Truth is — and sarcastic patriotism aside — when the idea first burst into his head like fireworks way back in 1999, Fourth of July wasn't even a band yet, and Hangauer had no intention of performing its music live.

"It started out as a solo project," he says. "I would hole up in my room and just write track after track by myself. For fun."

And because this boyish-looking, dirty-blond-haired musician holds membership in the infamous Hangauer collective — a Lawrence family that, at last count, included at least four grungy music-making brothers and one mysterious, allegedly gorgeous sister — he had older brother Zach Hangauer to call on.

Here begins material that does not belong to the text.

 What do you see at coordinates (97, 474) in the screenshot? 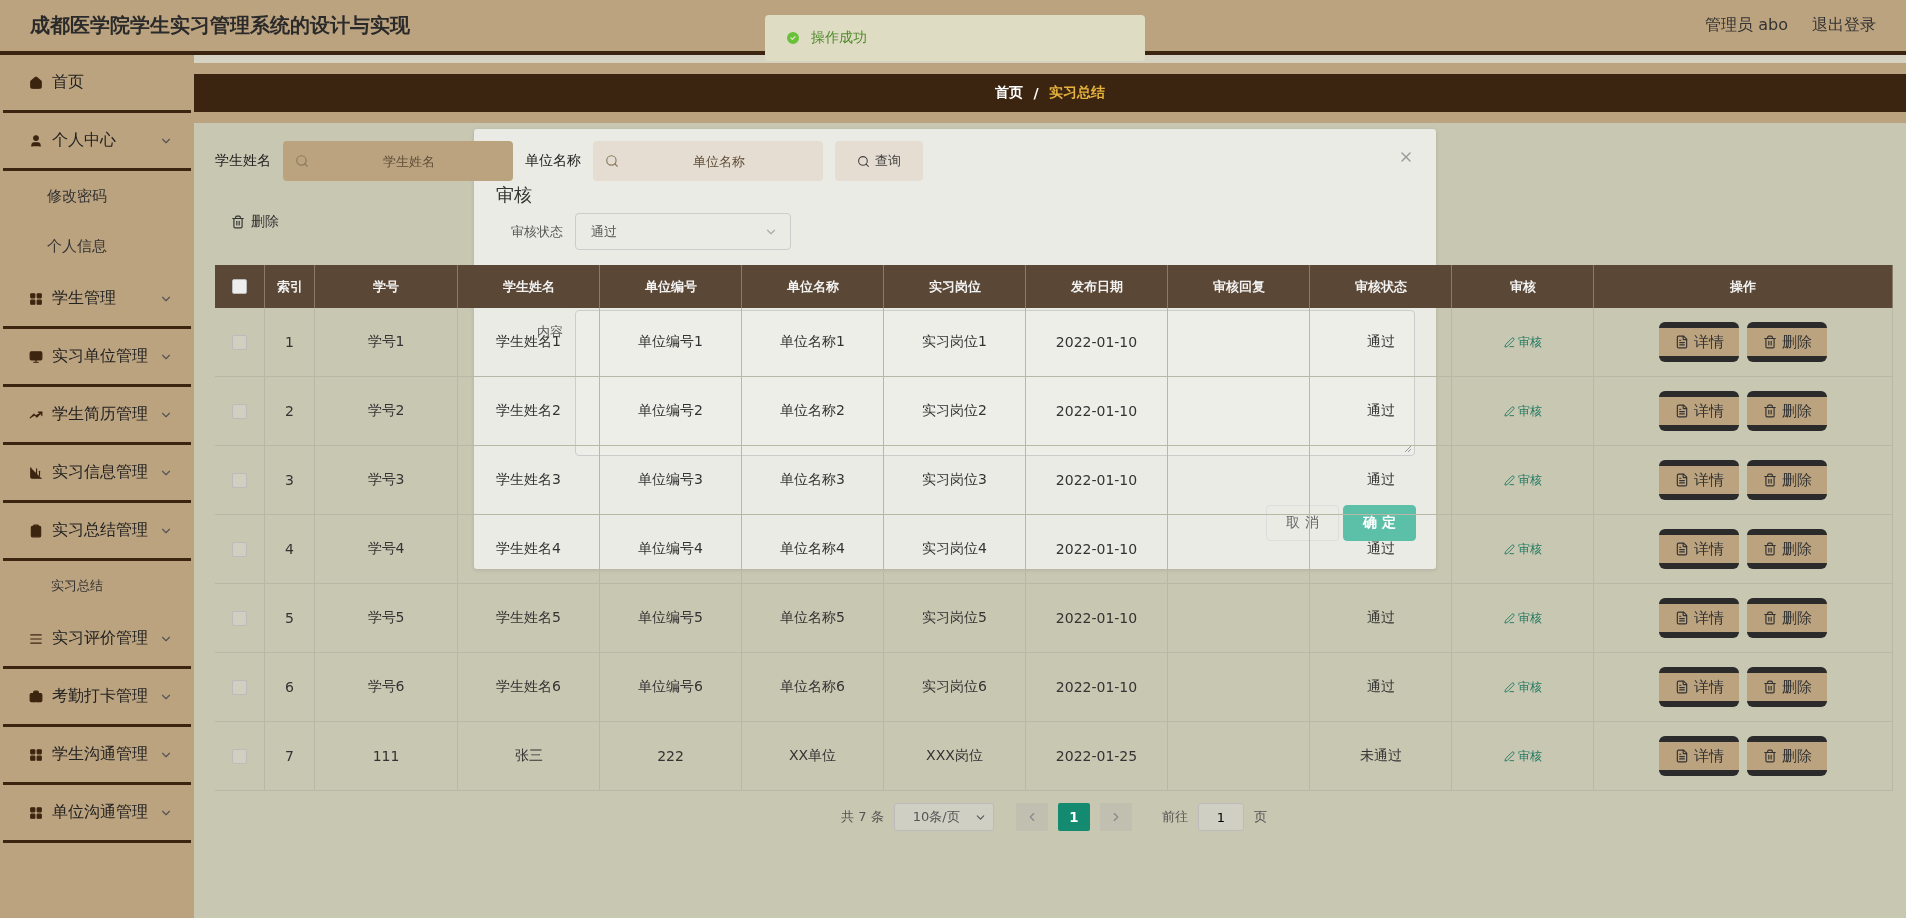
I see `sidebar-item: 实习信息管理` at bounding box center [97, 474].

"Zach was living in Los Angeles, or maybe San Francisco, at the time," recalls the younger Hangauer. "He would come over whenever he was in town, for Christmas or in the summer, and we'd record one song after another.... We really have hundreds of Fourth of July recordings from those days."

"In Debt" by Fourth of July:

The "solo project" finally got around to performing sometime in 2002, and by then, it had injected madness into its veins in the form of drummer and lovable local weirdo Justin Roelofs, who at the time didn't know a thing about drumming. Along with Roelofs, the expanded cast sported two other Hangauer brothers (Patrick and Kelly), plus Andrew Connor of Ghosty on slide guitar.

The gigs, however, drifted into sloppiness — despite some bright moments, which usually revolved around Roelofs' bizarre key-signature choices. "No one could make time for practices, so we'd just sort of get up there and play. It was decent. It was chaos," Hangauer says matter-of-factly.This shoddiness, combined with the fact that Fourth of July's song repertoire consisted primarily of ballads and rock lullabies that invited audiences to chatter through each number, began to irritate Hangauer. "No one listened to the lyrics, and that started to piss me off," he says.

That realization, it seems, flipped a switch.

Hangauer brought in drummer Brian "Bronco" Costello and guitarist Steve "Say My Name" Swyers. "I call them 'the professionals,'" Hangauer says. And with good reason: Swyers memorized all of the band's working songs within two weeks. Costello, Hangauer says, "can keep perfect tempo," and everyone in the group started to "pay respect to the song," trying to make each piece a stellar work of art.

These days, things are clicking. In the studio, the band knocked out 14 tracks in five days, a bundle of music that will make up a debut album. Juxtaposing the spacey electricity of Yankee Hotel Foxtrot-era Wilco with Townes Van Zandt's lyrical depth, Fourth of July's music finally lives up to its name, spinning a catchy kind of party rock that almost demands firing up the barbecue and breaking out the bratwurst.

But don't expect these guys to be home on the actual Fourth of July this year. The band plans to tour the Midwest all summer. "Most major tours leave out the Midwest," Hangauer says. "So we're gonna leave out the coasts."